At Artsy, we try hard to test our iOS applications to ensure that we avoid regressions and have a clearly defined spec of how our apps should look and behave. One of the core pieces of our testing setup is FBSnapshotTestCase, a library written by Facebook to compare views at runtime with images of those views that are known to be correct. If the images differ, the test fails. We also use Travis for continuous integration.

Lately, we’ve been noticing a friction between the developers on the iOS team and the tools we’re using to test our apps: while Travis allows us to easily access the logs of test runs, it can only indicate that a snapshot test failed, not why it failed. That’s because the images that are compared are locked on Travis’ machine – we cannot access those images, so we can’t see the differences. This is really promblematic when the tests pass locally but fail only on Travis.

A few weeks ago, Orta and I were discussing this problem and we came up with a potential solution. Since the images were stored on disk on Travis’ machine, why not just upload them somewhere we can see them? Like an S3 bucket. We could even generate a basic HTML page showing you the different test failures.

Time passed and, later on, I had tests passing locally but failing on Travis. I saw an opportunity to build something new. I’m not a proficient Ruby developer, but I enjoy learning new things, so I decided to create a Ruby gem that could fit within our existing testing pipeline. A lot of the structure for the code came from an existing gem we already use with Travis, xcpretty. With an example of how gems that support iOS testing are written, I was on my way to creating my own.

At first, things were very difficult. While I had contributed small patches to existing Ruby projects before, I had never created a brand new one from scratch. The existing guides were very helpful, and I found help from the CocoaPods developers when I had questions about things like the arcane semantics of Ruby’s require syntax.

Eventually, I had a working proof-of-concept. Everything seemed ready to go, and I prepared to incorporate my new tool, which I called Second Curtain, into my pull request on the Artsy repo. But there was a problem.

Second Curtain relies on environment variables to get access to the S3 bucket where it stores the images. I planned on using Travis’ system to encrypt those credentials. It turns out, for very good reasons, encrypted environment variables are not available on pull requests created on forks of repositories. This is a problem because of the way that Artsy uses GitHub. While it’s not a problem for a closed-source repository to have (restrictive) access to an S3 bucket, it would be irresponsible to expose S3 credentials for an open-source project. I’m working on a solution.

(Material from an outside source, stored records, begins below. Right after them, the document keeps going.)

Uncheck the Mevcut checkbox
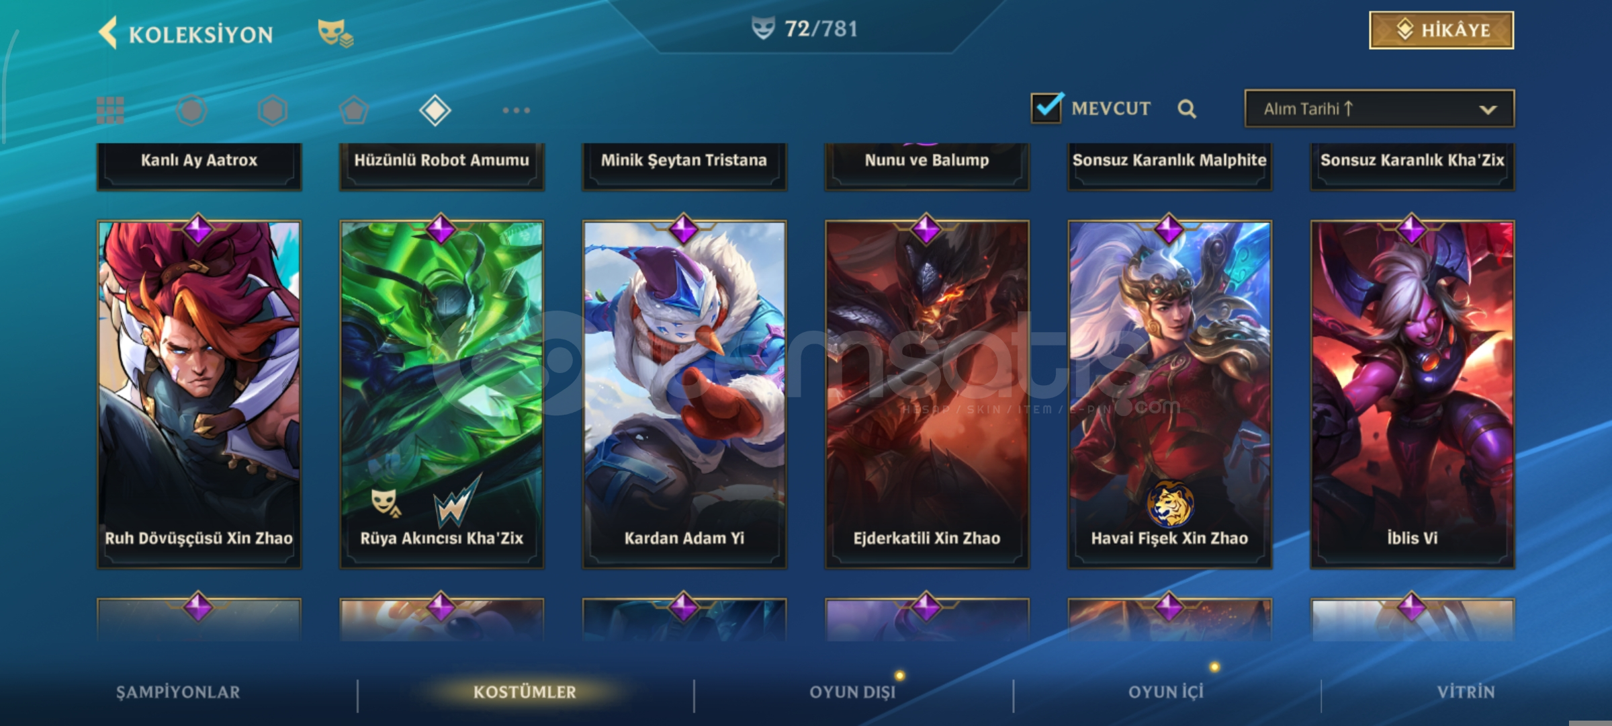This screenshot has height=726, width=1612. [x=1047, y=108]
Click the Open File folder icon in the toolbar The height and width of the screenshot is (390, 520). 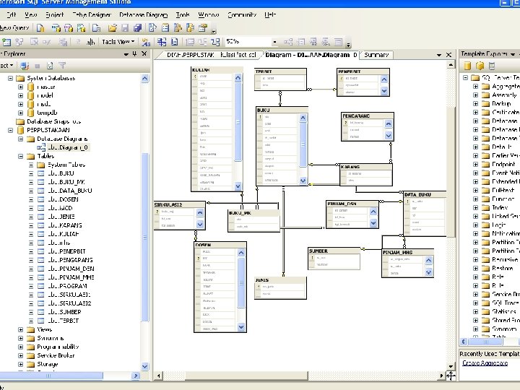pyautogui.click(x=112, y=27)
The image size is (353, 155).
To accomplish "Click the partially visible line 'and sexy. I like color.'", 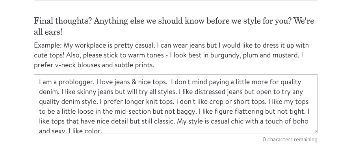I will [x=71, y=131].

Orta helped with the design aspect of the tool; while uploading the images was sufficient, we could make the process of seeing the differences between the two images even easier. He created a HTML page that would allow developers to see the before-and-after versions by moving their mouse cursor over the different images.

Image Diff

In the end, I got Second Curtain to work with Artsy’s iOS repository and I discovered the discrepency between the two images: due to a timezone difference between my computer and Travis’, a date was being formatted differently. Not a difficult thing to fix, but not something I would have ever been able to discover had I not been able to see the images side-by-side.

So after all that, one line of Objective-C was changed and the tests passed – my pull request was merged. I learnt a lot about how Ruby developers structure their code and what tools they use to write software. While I’m happy to return to iOS apps for a while, it was a great experience and I’m hoping to bring some of the ideas I discovered writing Ruby back to Objective-C.